The funniest part is Russo complaining that WFAN's Boomer Esiason isn't allowed to go on with him.
Click below to read it, my fellow gluttons for punishment.
Photo: Getty"How are we not in competition with the local radio in New York? You know how many people in New York have Sirius XM because of Stern? What, a couple of million people, easy, have Sirius because of Stern.
"They might also be sports fans. Well, they have a lot of different places to get their sports if they're big sports fans. They have a couple of terrestrial, they have myself, if they have Sirius. They have a couple of different places.
"The better job I do, the less inclined that person will be to go somewhere else for a sports fix. So we are in competition, whether anybody wants to admit it or not. We might be the third guy on the totem pole, because of the fact we're not always available to everybody, but we are in competition with everybody. The idea we're not is absurd.
"The better Super Bowl show that I do would hopefully, for the person who's got both choices, he'd be more apt stay here than go somewhere else. It makes perfect sense.
"Also the idea that, again, WFAN has kept me out of a lot of the New York spots in the last five, six months. They kept me out of spring training, kept me out of the opening [of the] NFL, no Boomer Esiason. If we're not in competition, why are those things happening?
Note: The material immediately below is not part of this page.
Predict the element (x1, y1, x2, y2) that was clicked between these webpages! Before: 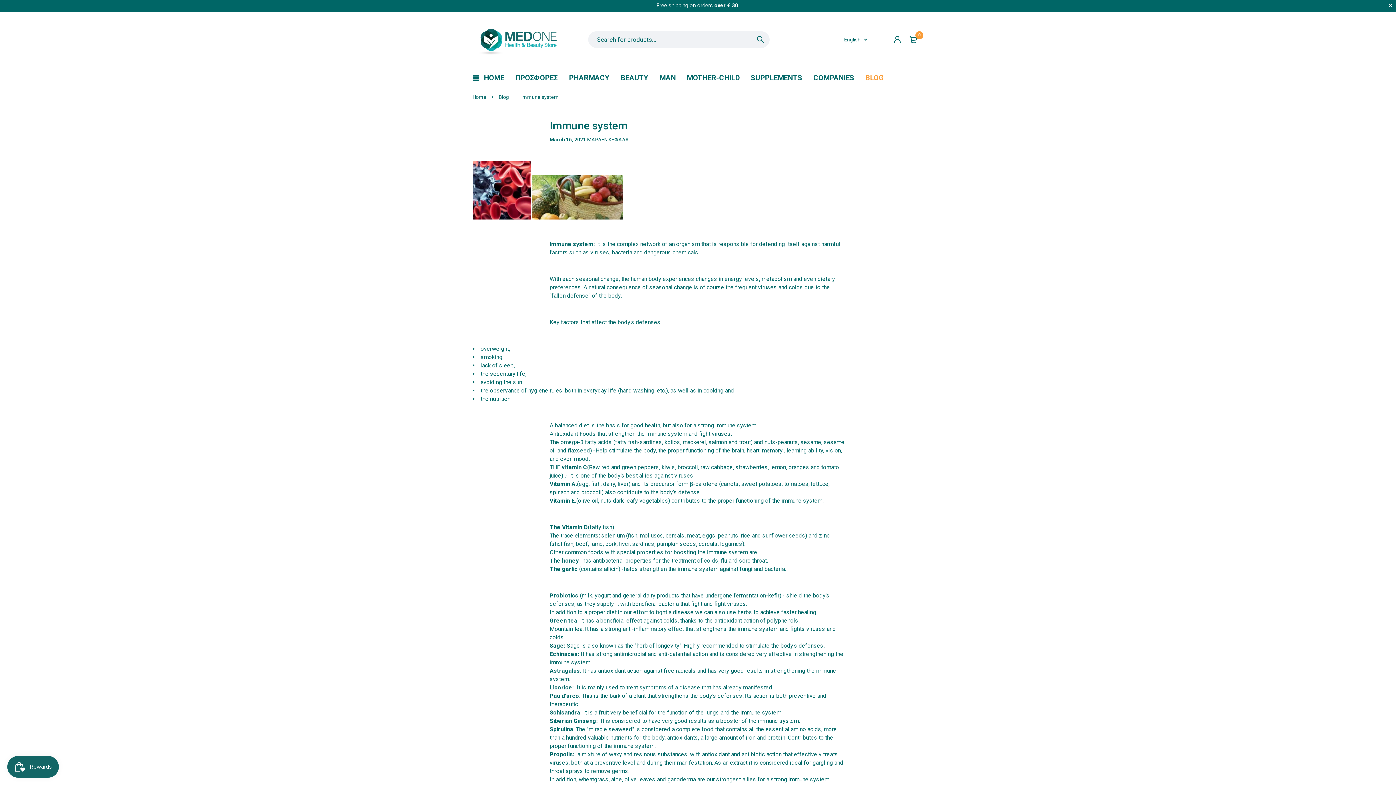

We're in competition with The Score in Chicago, we're in competition with KLAC in L.A., we're in competition with the Sports Ticket in Dallas, of course we're in competition.
"What, do you think we're playing here to lose? I'm playing here to win. I'm pulling out here to win; I'm not pulling out here to lose."
"I mean, you want people to tune away from local radio to come to us. That's what we're in business for. We want to make sure the average person, whatever town we're in, says, 'You know what? This guy is better than my guy. I'm going here,' or, 'This guy is better than [Jim] Rome, I'm going here.'
"This is competition, whether or not anybody wants to think it's competition."